Work to complete:
Return, unchanged, the lines of the entries from the one containing "Click the date title Samstag, 28.05.2022" through the one containing "coord(846,28)".

[Given records start]

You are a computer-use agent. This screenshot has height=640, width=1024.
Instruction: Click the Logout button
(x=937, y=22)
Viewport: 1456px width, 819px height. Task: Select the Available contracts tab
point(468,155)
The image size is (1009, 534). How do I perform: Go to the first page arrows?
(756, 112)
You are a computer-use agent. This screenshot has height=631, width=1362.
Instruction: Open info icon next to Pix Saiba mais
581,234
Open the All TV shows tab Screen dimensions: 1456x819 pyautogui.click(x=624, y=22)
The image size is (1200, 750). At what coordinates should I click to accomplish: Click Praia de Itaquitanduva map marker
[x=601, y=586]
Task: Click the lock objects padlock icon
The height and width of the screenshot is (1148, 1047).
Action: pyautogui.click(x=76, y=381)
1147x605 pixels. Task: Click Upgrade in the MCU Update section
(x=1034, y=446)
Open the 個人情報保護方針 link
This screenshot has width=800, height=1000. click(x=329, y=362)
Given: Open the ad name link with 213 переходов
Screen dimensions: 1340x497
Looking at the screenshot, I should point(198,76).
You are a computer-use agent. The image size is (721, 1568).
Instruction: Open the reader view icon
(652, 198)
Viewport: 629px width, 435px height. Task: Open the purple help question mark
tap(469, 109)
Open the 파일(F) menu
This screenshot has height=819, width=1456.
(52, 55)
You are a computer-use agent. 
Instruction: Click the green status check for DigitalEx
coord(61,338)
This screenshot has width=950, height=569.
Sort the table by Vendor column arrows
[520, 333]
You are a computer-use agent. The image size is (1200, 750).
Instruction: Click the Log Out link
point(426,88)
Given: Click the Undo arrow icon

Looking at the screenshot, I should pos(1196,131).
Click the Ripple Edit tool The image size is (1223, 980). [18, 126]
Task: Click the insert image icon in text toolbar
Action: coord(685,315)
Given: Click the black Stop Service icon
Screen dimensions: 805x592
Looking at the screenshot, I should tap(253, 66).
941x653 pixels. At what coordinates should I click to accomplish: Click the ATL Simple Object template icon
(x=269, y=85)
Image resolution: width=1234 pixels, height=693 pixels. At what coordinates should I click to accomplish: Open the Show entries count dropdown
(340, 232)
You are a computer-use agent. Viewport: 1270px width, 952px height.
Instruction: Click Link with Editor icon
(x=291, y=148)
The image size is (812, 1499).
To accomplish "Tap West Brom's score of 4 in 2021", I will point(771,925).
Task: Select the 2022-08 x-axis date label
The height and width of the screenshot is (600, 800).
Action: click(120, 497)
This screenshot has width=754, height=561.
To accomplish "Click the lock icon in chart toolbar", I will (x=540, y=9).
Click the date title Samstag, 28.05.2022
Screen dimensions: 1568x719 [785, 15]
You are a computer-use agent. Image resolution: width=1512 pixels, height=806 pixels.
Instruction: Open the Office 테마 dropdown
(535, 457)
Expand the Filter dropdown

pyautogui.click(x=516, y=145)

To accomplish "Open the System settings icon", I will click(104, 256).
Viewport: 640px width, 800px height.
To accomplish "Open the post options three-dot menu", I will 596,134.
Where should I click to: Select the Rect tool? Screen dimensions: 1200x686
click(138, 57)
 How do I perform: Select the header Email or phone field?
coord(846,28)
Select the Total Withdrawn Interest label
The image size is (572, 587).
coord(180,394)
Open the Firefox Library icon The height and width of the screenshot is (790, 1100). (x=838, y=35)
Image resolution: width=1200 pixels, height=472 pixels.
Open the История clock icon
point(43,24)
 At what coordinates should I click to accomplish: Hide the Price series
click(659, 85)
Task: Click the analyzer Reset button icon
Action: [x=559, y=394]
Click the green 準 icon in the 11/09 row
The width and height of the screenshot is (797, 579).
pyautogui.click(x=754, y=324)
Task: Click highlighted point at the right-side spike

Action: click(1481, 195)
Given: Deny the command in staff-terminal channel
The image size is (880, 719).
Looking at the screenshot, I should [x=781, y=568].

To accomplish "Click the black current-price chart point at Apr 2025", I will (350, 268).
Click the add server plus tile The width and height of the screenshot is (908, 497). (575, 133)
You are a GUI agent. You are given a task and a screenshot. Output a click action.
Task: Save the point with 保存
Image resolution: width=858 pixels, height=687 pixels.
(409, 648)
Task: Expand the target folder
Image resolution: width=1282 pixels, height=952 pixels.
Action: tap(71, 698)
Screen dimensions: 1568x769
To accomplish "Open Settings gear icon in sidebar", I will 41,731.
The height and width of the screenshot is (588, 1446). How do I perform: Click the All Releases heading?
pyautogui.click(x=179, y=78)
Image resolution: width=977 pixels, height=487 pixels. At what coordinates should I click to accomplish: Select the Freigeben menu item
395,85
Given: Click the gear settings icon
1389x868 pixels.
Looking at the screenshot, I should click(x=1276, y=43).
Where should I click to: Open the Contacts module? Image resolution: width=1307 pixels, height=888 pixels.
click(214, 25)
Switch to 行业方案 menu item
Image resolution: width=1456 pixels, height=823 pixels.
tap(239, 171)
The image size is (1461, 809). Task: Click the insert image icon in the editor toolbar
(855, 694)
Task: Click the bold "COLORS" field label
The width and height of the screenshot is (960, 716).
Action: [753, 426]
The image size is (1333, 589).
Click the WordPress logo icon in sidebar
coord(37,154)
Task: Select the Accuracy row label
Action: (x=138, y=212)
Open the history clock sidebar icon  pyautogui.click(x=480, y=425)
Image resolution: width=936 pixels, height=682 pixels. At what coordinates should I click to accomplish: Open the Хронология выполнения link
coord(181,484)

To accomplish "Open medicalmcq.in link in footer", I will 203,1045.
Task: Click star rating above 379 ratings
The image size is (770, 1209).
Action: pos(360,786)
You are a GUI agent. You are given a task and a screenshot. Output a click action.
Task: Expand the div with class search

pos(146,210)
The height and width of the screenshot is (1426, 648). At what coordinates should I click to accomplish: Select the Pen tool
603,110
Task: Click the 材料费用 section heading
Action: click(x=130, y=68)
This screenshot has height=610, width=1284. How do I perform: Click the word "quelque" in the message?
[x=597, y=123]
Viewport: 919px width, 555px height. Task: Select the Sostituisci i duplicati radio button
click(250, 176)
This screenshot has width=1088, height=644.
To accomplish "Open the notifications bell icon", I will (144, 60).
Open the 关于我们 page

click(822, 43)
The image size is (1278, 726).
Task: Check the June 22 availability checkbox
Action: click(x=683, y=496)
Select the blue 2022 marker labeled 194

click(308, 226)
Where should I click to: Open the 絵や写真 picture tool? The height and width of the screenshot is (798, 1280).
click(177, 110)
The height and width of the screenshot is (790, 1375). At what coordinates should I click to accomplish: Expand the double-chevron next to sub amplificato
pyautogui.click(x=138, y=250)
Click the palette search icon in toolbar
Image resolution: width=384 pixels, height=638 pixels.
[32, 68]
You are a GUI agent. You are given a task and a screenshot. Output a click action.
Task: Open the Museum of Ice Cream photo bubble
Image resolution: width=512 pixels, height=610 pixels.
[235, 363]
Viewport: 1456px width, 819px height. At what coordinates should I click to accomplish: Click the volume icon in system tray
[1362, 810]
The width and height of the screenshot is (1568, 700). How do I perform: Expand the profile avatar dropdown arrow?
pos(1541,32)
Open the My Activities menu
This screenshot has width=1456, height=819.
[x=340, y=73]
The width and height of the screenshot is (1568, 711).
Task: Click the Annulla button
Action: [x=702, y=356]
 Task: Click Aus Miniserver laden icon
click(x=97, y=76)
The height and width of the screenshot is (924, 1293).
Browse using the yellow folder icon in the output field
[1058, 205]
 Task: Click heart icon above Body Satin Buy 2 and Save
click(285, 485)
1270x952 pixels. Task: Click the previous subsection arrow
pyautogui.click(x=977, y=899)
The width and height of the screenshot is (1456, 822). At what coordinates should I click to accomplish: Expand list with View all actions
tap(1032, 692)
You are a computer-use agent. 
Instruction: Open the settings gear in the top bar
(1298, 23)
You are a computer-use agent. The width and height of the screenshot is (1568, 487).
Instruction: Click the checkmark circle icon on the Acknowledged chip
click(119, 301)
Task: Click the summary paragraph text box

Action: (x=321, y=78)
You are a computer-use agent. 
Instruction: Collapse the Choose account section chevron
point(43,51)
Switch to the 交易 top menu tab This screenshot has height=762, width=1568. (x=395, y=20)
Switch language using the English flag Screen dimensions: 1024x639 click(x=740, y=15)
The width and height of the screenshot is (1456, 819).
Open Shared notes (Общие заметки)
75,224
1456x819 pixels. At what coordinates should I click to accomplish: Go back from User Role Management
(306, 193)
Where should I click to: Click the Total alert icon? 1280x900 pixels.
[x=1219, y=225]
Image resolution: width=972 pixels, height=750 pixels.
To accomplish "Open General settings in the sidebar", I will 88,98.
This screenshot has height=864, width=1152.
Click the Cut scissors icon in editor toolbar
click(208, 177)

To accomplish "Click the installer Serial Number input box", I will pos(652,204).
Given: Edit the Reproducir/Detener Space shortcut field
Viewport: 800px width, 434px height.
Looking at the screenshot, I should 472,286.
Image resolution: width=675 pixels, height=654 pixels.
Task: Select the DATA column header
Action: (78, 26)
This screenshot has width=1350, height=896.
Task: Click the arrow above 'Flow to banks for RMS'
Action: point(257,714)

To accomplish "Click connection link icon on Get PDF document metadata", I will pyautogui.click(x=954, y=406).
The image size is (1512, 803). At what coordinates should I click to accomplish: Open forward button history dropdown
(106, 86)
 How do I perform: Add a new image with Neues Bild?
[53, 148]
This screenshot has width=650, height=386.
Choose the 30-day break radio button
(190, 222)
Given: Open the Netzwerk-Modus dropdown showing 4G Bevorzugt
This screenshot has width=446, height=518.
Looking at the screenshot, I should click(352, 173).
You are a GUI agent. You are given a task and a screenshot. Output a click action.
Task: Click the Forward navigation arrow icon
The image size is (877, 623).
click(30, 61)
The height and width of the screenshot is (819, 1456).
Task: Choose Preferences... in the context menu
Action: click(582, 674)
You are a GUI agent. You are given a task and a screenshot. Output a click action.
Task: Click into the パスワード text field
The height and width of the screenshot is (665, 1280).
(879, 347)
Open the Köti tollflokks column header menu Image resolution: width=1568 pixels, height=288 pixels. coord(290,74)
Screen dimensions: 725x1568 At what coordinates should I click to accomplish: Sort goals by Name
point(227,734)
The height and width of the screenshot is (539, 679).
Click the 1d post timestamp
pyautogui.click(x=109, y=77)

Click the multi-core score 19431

[Given records end]

Solution to this problem:
Click the date title Samstag, 28.05.2022
Screen dimensions: 1568x719 [785, 15]
You are a computer-use agent. Image resolution: width=1512 pixels, height=806 pixels.
Instruction: Open the Office 테마 dropdown
(535, 457)
Expand the Filter dropdown

pyautogui.click(x=516, y=145)

To accomplish "Open the System settings icon", I will click(104, 256).
Viewport: 640px width, 800px height.
To accomplish "Open the post options three-dot menu", I will 596,134.
Where should I click to: Select the Rect tool? Screen dimensions: 1200x686
click(138, 57)
 How do I perform: Select the header Email or phone field?
coord(846,28)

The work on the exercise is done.